Records for the task:
↓↓↓
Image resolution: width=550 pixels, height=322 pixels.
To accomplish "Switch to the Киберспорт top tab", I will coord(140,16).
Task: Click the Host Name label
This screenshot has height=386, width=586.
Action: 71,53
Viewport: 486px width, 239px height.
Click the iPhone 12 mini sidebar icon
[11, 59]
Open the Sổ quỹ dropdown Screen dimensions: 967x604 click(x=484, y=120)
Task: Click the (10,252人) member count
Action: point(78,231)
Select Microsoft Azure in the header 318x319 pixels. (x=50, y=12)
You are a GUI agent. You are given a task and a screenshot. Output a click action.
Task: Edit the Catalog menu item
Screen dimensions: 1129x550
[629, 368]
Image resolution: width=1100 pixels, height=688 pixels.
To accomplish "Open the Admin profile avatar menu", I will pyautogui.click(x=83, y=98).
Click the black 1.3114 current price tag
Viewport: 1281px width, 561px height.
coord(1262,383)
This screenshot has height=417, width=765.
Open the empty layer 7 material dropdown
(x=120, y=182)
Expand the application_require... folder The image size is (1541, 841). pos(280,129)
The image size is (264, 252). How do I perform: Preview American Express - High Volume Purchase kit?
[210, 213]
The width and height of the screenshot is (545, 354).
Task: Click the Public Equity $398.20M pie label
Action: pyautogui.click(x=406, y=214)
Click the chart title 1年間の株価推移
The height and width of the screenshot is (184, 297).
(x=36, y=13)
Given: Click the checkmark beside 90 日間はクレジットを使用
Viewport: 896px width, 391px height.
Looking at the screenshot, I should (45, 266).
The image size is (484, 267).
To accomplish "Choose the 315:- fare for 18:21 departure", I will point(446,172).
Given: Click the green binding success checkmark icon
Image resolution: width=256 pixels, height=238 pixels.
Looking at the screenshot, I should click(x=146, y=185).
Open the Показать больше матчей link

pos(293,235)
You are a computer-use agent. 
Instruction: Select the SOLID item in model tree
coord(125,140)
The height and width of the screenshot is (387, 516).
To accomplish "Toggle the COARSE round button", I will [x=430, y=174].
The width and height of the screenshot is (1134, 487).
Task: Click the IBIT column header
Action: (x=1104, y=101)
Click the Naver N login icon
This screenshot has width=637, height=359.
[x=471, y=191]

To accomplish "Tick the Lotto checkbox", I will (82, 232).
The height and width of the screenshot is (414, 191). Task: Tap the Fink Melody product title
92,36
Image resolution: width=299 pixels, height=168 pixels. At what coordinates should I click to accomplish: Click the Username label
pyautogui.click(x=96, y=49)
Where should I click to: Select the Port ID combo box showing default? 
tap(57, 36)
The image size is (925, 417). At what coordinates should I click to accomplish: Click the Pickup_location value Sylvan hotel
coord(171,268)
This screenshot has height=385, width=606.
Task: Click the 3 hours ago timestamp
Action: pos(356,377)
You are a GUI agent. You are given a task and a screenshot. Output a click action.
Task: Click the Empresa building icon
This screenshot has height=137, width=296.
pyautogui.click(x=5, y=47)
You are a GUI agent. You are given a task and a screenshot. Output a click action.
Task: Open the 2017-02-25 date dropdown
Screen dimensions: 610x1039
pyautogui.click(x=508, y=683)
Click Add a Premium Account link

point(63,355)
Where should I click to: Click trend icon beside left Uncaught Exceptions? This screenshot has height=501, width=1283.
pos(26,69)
↑↑↑
Exactly as they stand above, repeat all the records.

Image resolution: width=550 pixels, height=322 pixels.
To accomplish "Switch to the Киберспорт top tab", I will coord(140,16).
Task: Click the Host Name label
This screenshot has height=386, width=586.
Action: 71,53
Viewport: 486px width, 239px height.
Click the iPhone 12 mini sidebar icon
[11, 59]
Open the Sổ quỹ dropdown Screen dimensions: 967x604 click(x=484, y=120)
Task: Click the (10,252人) member count
Action: point(78,231)
Select Microsoft Azure in the header 318x319 pixels. (x=50, y=12)
You are a GUI agent. You are given a task and a screenshot. Output a click action.
Task: Edit the Catalog menu item
Screen dimensions: 1129x550
[629, 368]
Image resolution: width=1100 pixels, height=688 pixels.
To accomplish "Open the Admin profile avatar menu", I will pyautogui.click(x=83, y=98).
Click the black 1.3114 current price tag
Viewport: 1281px width, 561px height.
coord(1262,383)
This screenshot has height=417, width=765.
Open the empty layer 7 material dropdown
(x=120, y=182)
Expand the application_require... folder The image size is (1541, 841). pos(280,129)
The image size is (264, 252). How do I perform: Preview American Express - High Volume Purchase kit?
[210, 213]
The width and height of the screenshot is (545, 354).
Task: Click the Public Equity $398.20M pie label
Action: pyautogui.click(x=406, y=214)
Click the chart title 1年間の株価推移
The height and width of the screenshot is (184, 297).
(x=36, y=13)
Given: Click the checkmark beside 90 日間はクレジットを使用
Viewport: 896px width, 391px height.
Looking at the screenshot, I should (45, 266).
The image size is (484, 267).
To accomplish "Choose the 315:- fare for 18:21 departure", I will point(446,172).
Given: Click the green binding success checkmark icon
Image resolution: width=256 pixels, height=238 pixels.
Looking at the screenshot, I should click(x=146, y=185).
Open the Показать больше матчей link

pos(293,235)
You are a computer-use agent. 
Instruction: Select the SOLID item in model tree
coord(125,140)
The height and width of the screenshot is (387, 516).
To accomplish "Toggle the COARSE round button", I will [x=430, y=174].
The width and height of the screenshot is (1134, 487).
Task: Click the IBIT column header
Action: (x=1104, y=101)
Click the Naver N login icon
This screenshot has width=637, height=359.
[x=471, y=191]

To accomplish "Tick the Lotto checkbox", I will (82, 232).
The height and width of the screenshot is (414, 191). Task: Tap the Fink Melody product title
92,36
Image resolution: width=299 pixels, height=168 pixels. At what coordinates should I click to accomplish: Click the Username label
pyautogui.click(x=96, y=49)
Where should I click to: Select the Port ID combo box showing default? 
tap(57, 36)
The image size is (925, 417). At what coordinates should I click to accomplish: Click the Pickup_location value Sylvan hotel
coord(171,268)
This screenshot has height=385, width=606.
Task: Click the 3 hours ago timestamp
Action: pos(356,377)
You are a GUI agent. You are given a task and a screenshot. Output a click action.
Task: Click the Empresa building icon
This screenshot has height=137, width=296.
pyautogui.click(x=5, y=47)
You are a GUI agent. You are given a task and a screenshot. Output a click action.
Task: Open the 2017-02-25 date dropdown
Screen dimensions: 610x1039
pyautogui.click(x=508, y=683)
Click Add a Premium Account link

point(63,355)
Where should I click to: Click trend icon beside left Uncaught Exceptions? This screenshot has height=501, width=1283.
pos(26,69)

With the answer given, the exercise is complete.